Não pela primeira vez, Tia Zelda considerou que o momento de Marcia voltar para a Torre dos Feiticeiros nunca chegaria cedo demais. Marcia abria caminho como uma flautista de Hammelin púrpura a toda velocidade, marchando através da lama, conduzindo Gina, Rony, o Garoto 412 e uma afogueada Tia Zelda para um ponto próximo do Mott, bem por baixo do tanque dos patos.
Ao se aproximarem do seu destino, Marcia deteve-se, voltou-se, e disse:
- Agora, só quero dizer que o que vou mostrar não é bonito de se ver. Na verdade, talvez só a Zelda devesse ver isto. Não quero que todos tenham pesadelos por minha causa.
- Já os temos tido. - declarou Gina. - Não sei o que possa ser pior do que os pesadelos que tive hoje.
O Garoto 412 e Rony acenaram em sinal de concordância. Ambos tinham dormido terrivelmente mal na noite anterior.
- Muito bem, então. - disse Marcia. Atravessou cuidadosamente a lama por trás da casinha dos patos e deteve-se perto do Mott. - Foi isto que encontrei hoje de manhã.
- Urgh! - Gina escondeu o rosto nas mãos.
- Oh, oh, oh. - exclamou Tia Zelda.
O Garoto 412 e Rony ficaram em silêncio. Sentiam-se mal. De repente, Rony correu até o Mott e ficou enjoado mesmo.

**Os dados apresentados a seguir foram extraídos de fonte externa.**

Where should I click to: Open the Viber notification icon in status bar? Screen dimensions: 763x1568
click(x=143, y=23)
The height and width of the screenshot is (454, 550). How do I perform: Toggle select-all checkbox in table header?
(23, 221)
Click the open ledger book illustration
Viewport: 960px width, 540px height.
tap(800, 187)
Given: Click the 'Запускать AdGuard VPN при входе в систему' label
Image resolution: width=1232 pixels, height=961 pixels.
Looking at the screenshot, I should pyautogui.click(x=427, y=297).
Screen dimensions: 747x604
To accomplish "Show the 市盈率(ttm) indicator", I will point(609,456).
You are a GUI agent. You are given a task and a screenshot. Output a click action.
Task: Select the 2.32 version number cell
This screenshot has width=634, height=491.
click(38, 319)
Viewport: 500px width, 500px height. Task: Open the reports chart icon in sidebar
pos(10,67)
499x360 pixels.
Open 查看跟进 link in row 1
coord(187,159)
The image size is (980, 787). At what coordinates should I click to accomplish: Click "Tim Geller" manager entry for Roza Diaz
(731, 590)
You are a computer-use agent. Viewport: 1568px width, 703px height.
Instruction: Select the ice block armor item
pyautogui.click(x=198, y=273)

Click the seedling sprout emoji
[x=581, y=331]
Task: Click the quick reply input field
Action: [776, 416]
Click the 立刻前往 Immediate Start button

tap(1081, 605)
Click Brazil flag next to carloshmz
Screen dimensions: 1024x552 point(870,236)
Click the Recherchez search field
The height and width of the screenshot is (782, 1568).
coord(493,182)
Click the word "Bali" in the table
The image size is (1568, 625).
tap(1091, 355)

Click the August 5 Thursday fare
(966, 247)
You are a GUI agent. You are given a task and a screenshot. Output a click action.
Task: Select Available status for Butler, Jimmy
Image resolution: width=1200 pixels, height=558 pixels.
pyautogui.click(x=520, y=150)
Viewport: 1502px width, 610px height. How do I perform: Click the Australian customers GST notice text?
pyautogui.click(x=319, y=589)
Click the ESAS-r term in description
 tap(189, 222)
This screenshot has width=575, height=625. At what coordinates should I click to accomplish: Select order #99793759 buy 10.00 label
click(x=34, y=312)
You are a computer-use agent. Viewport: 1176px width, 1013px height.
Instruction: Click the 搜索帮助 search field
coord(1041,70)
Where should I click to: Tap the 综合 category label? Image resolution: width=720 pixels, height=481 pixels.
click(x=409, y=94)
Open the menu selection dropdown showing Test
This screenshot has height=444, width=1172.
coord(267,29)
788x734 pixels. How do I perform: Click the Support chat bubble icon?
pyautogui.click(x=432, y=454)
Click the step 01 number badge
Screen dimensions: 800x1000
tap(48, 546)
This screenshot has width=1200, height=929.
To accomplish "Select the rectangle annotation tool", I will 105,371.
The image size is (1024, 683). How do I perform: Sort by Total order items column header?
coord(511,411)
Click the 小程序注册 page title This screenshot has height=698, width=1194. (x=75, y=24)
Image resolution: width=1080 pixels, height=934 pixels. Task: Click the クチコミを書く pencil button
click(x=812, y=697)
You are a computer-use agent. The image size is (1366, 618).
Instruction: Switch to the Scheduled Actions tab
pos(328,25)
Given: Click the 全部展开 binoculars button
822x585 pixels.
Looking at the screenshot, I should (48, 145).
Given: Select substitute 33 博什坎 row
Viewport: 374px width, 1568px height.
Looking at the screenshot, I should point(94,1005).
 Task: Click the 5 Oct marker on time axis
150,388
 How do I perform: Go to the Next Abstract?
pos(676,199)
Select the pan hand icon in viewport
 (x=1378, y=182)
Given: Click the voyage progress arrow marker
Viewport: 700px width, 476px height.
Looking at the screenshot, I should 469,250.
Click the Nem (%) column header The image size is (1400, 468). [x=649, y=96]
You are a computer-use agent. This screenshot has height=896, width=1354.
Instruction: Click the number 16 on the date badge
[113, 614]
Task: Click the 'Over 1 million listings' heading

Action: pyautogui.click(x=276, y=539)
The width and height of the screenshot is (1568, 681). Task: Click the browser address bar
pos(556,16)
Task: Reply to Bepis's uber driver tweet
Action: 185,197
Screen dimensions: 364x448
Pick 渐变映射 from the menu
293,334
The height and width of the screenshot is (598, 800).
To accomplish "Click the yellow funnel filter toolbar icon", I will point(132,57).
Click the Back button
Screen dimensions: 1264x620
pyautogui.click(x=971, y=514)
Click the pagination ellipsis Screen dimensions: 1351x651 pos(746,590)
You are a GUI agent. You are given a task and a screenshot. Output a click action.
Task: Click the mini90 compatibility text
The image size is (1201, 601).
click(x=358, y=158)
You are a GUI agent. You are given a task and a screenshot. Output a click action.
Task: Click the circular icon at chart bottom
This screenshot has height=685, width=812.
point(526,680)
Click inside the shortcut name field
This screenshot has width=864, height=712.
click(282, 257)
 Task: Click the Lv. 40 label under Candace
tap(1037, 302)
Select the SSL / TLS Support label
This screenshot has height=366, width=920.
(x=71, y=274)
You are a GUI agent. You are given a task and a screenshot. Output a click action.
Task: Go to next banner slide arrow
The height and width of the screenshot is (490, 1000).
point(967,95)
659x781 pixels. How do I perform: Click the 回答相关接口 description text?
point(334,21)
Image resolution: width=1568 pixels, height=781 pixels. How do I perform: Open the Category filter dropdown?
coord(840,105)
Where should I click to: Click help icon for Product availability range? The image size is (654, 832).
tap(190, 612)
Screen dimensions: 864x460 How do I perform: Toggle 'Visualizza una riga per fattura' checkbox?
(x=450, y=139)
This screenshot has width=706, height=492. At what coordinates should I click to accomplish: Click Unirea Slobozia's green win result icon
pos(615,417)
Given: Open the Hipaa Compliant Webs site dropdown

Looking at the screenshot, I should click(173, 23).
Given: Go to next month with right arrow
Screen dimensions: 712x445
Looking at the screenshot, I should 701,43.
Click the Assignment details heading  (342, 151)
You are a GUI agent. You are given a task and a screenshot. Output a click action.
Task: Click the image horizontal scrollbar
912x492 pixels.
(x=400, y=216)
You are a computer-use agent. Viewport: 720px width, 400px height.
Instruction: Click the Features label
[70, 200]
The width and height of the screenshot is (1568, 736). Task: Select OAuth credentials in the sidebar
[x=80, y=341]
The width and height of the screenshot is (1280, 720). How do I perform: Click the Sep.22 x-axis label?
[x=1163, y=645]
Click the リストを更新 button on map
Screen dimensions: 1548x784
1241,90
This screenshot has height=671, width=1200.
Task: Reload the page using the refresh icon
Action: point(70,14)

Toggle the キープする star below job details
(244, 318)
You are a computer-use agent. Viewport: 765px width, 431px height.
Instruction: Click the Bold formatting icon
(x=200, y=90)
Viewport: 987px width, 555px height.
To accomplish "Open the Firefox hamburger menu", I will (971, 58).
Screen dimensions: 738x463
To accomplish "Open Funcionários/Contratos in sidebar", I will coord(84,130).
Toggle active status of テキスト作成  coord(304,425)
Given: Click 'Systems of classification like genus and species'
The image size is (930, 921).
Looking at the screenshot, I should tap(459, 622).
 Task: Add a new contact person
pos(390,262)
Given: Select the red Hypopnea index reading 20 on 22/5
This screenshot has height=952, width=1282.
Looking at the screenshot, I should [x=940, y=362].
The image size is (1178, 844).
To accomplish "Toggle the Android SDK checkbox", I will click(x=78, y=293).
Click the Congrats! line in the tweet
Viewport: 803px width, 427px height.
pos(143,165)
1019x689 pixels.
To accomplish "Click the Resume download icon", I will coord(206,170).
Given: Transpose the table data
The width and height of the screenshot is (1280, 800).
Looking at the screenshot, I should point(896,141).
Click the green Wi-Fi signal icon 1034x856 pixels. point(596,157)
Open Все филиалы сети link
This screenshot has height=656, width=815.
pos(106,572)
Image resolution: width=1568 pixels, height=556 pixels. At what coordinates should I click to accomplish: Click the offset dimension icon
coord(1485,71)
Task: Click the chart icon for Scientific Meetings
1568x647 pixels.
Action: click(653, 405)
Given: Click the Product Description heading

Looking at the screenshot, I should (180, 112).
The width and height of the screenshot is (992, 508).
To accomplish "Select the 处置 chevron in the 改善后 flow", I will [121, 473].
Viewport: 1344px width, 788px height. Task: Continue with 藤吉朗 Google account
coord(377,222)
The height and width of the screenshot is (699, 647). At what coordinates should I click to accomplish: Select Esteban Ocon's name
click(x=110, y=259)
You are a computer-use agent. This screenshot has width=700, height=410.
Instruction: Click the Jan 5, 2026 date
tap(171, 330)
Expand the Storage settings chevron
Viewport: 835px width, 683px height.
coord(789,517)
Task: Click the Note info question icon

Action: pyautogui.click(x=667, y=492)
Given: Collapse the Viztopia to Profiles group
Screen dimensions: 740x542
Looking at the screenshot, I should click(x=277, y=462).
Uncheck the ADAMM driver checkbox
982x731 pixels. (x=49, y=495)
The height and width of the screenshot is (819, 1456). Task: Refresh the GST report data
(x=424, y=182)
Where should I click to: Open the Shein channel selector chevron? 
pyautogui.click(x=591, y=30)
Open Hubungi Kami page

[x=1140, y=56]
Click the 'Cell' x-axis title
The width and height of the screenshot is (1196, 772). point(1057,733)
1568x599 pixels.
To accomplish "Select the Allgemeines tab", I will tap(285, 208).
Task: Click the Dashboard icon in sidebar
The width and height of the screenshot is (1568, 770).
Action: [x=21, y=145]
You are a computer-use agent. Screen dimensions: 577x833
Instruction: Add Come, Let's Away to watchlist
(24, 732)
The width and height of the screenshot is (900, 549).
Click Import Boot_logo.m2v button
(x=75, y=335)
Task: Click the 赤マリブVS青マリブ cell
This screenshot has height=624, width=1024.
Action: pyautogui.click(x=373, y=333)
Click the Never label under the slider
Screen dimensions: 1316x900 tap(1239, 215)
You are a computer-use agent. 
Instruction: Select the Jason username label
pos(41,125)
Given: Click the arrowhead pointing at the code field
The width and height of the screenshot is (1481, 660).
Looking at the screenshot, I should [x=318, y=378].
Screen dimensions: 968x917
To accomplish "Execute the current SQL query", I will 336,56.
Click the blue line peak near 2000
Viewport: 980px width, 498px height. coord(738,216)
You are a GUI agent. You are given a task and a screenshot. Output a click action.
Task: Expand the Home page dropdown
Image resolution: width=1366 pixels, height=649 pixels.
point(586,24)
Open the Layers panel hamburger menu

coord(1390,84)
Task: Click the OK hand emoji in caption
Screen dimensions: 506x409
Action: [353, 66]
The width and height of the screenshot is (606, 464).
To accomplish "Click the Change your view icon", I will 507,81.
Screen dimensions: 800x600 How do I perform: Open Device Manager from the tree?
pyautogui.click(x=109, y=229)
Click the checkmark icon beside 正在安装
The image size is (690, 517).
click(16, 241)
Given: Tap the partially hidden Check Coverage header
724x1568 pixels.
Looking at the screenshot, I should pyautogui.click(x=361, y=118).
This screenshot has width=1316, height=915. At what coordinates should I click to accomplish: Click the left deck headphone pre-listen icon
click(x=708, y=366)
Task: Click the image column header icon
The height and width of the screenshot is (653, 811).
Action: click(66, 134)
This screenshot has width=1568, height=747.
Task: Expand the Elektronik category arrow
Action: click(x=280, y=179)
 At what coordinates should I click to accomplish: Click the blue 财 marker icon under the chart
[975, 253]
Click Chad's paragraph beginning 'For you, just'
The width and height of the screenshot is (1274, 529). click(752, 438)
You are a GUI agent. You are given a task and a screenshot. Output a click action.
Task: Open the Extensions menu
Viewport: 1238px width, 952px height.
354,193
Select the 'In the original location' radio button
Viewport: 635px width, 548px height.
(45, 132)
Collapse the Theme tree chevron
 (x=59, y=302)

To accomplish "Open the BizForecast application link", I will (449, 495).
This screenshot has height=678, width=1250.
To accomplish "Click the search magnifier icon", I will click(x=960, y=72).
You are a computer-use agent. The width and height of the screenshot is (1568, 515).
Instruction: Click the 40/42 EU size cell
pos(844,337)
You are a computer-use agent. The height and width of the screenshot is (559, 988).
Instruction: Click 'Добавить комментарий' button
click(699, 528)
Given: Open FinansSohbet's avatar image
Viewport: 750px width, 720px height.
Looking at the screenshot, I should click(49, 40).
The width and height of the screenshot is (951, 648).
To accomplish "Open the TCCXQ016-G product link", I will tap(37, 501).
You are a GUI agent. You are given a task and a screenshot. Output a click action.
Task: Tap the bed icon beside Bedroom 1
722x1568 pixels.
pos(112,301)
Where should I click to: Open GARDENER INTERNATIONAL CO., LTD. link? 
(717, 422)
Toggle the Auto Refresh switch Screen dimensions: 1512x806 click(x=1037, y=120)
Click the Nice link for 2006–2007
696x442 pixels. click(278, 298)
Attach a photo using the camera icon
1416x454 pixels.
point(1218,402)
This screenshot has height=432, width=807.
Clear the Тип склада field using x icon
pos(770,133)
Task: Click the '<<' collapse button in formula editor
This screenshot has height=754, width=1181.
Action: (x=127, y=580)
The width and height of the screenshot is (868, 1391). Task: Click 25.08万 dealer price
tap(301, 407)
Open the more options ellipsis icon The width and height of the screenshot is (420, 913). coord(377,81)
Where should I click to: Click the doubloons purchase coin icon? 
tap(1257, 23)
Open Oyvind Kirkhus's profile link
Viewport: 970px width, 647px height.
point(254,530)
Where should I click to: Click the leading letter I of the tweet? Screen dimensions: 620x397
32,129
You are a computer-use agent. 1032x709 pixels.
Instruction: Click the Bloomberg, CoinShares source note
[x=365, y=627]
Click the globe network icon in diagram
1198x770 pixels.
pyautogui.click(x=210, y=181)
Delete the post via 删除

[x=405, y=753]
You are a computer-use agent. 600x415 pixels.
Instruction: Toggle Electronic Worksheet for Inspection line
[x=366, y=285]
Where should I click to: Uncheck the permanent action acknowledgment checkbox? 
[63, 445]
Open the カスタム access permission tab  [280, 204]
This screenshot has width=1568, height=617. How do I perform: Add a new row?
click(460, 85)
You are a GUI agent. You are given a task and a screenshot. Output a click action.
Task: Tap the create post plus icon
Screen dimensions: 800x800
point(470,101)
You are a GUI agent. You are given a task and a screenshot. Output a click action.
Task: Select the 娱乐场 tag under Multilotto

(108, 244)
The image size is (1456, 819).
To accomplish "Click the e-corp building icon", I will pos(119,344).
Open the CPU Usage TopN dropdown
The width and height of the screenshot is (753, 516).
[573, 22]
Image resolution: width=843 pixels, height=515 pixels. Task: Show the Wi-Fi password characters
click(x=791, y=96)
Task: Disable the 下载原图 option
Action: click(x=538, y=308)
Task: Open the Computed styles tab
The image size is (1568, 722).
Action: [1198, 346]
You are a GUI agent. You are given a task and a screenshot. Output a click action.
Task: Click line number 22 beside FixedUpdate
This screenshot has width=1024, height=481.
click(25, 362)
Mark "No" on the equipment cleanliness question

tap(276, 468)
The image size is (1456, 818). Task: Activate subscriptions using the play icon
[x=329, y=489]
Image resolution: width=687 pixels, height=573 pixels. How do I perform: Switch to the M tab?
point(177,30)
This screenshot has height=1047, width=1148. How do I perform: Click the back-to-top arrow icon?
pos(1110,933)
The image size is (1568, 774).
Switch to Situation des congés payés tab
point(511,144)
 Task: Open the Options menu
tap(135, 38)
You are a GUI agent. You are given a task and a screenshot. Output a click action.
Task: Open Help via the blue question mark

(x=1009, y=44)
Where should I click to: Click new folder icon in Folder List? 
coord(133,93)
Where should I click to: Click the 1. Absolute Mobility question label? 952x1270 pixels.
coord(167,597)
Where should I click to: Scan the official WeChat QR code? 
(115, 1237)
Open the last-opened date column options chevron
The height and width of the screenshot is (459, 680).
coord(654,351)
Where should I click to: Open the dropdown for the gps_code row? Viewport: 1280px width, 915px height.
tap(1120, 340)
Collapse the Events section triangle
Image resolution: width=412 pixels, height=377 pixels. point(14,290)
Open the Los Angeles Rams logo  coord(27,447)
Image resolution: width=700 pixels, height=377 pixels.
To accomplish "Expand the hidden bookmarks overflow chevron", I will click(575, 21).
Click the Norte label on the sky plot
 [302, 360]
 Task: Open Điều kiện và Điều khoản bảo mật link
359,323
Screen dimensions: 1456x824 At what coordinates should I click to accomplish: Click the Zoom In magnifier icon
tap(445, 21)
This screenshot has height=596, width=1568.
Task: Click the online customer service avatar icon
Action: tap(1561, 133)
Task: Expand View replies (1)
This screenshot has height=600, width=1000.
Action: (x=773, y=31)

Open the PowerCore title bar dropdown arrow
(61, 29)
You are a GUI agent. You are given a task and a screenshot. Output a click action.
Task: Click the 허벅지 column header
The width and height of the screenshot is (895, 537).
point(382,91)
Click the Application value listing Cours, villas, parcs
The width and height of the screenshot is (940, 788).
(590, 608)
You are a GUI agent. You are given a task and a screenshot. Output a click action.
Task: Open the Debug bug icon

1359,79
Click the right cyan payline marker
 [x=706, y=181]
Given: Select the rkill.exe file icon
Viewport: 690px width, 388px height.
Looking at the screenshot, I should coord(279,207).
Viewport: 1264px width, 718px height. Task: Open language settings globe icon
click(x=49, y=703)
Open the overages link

Caído sobre a erva enlameada na margem do Mott estava o que, à primeira vista, parecia um saco verde vazio. A um segundo olhar, parecia-se com um estranho espantalho estripado. Mas um terceiro olhar, que Gina só conseguiu lançar por entre os dedos que cobriam os olhos, revelava claramente o que tinham perante eles.
O corpo vazio do Aprendiz.
Como um balão esvaziado, ali estava o Aprendiz, privado de vida e substância. Sua pele vazia, ainda envolta nas vestes molhadas, manchadas pelo sal, encontrava-se estendida na lama, abandonada como uma velha casca de banana.
- Isto - disse Marcia - é o verdadeiro Aprendiz. Encontrei-o esta manhã durante a minha caminhada. Por isso soube imediatamente que o «Aprendiz» que estava junto da lareira era um impostor.
- O que lhe aconteceu? - sussurrou Gina.
- Foi Consumido. É um truque velho e particularmente repelente. Um dos constantes dos arquivos Crypticos. - respondeu Marcia, solenemente. - Os antigos Necromantes fartavam-se de usá-lo.
- Não há nada que possamos fazer pelo menino? - perguntou Tia Zelda.
- Receio que já seja tarde demais. - disse Marcia. - Agora não passa de uma sombra. Lá pelo meio-dia, já terá desaparecido por completo.
Tia Zelda fungou.
- Teve uma vida dura, pobre criancinha. Arrancado de sua família e tornado Aprendiz daquele homem horrível. Não sei o que Lílian e Tiago vão dizer quando souberem disso. É uma coisa terrível. Pobre Harry.
- Eu sei. - concordou Marcia. - Mas não há nada que possamos fazer por ele.
- Pois bem, vou sentar-me aqui com ele, com o que sobrou dele, até desaparecer. - murmurou Tia Zelda.
Foi um grupo abatido que regressou à choupana, cada um ocupado com seus próprios pensamentos. Tia Zelda regressou por breves instantes e desapareceu no Armário das Poções Instáveis e Venenos Pekuliares, antes de voltar para a casinha dos patos, mas todos os outros passaram o resto da manhã em silêncio, limpando a lama e arrumando a choupana. O Garoto 412 ficou aliviado por ver que a rocha verde que Gina lhe dera não fora sequer tocada pelos Duendes. Ainda estava onde ele a tinha deixado, envolta cuidadosamente na sua manta, num canto aconchegado junto da lareira.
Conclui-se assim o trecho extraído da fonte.